— start QUOTED TEXT —

EU renegotiation: chasing windmills in Birmingham

There is no hope that a renegotiation would be anything but a step towards exit from the EU.

Do you see over yonder, friend Sancho, thirty or forty hulking giants? I intend to do battle with them and slay them.

Perhaps Cameron will not employ the very words used by Miguel de Cervantes (some on the nationalist right of his party will probably take issue with the quotation of foreign writers) but, if recent statements are anything to go by, that will be the sentiment expressed when talking about Europe. The PM is picking a whole host of fights with the EU, in most cases against everyone’s advice, just to satisfy his Europhobic backbenchers.

From the EU budget to justice and home affairs, from fiscal union to banking union the debate is framed in terms of threats rather than opportunities. In fact, the only time the word opportunity is utilised is when talking about using the process of reform in the EU as an opportunity to remove Britain from more and more chapters of European cooperation.

That’s where the illusion starts. This nebulous concept of renegotiating Britain’s membership of the EU is the biggest red herring in the North Sea. It is used to appease those at the right and extreme right who want full withdrawal from the EU. But it is doomed to fail on all counts.

— end QUOTED TEXT —
— start DATA PROVIDED —

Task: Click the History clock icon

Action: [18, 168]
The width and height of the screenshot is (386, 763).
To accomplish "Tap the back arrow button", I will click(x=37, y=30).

— end DATA PROVIDED —

AIM OF THE EXERCISE: Carry on the piece about Britain's renegotiation of its EU membership from the point where it stops.

TASK RESPONSE:
On the one hand no “renegotiation” will ever be enough for those that want to see Britain abandon the EU. The more meat the PM throws at them the more he wets their blood-thirsty appetite. In fact, in this futile effort to appease them, the PM has been compromising the national interest. The December 2011 “veto” locked the UK out of the room where important decisions about the EU’s future are taken. And the mooted opt out for justice and home affairs measures has been criticised by the police and all those involved in the nation’s security as a massive mistake that will make the fight against terrorism, illegal immigration and organised crime even harder.

On the other hand, such “renegotiation” will not be accepted by Britain’s European partners. The Polish Foreign Minister, a Conservative himself, from a country which has traditionally been considered the UK’s ally, came all the way to Oxford to say as much (£). He expressed an exasperation echoed by most EU member states with the UK’s attitude when in Brussels. The perception among our EU partners is that there seems to be more interest in grandstanding for domestic political consumption than constructively engaging to address the challenges the EU as a whole is facing. Germany, which has always been keen to keep Britain at the core of the EU, is now changing tune, with MPs from both the ruling centre right CDU and the centre-left SPD currently in opposition, saying that there is very little will to accommodate Britain’s demands for a “renegotiation”, exactly because of the spoiled child attitude displayed by the PM at European Council meetings since he came in power.

But good will aside, Britain’s hand if such a renegotiation is ever to take place will be weakened by its relative size and trading relationship with the rest of the EU. Whereas about 50 per cent of our trade is done with our EU partners, only 10 per cent of their trade is done with Britain. You do the maths.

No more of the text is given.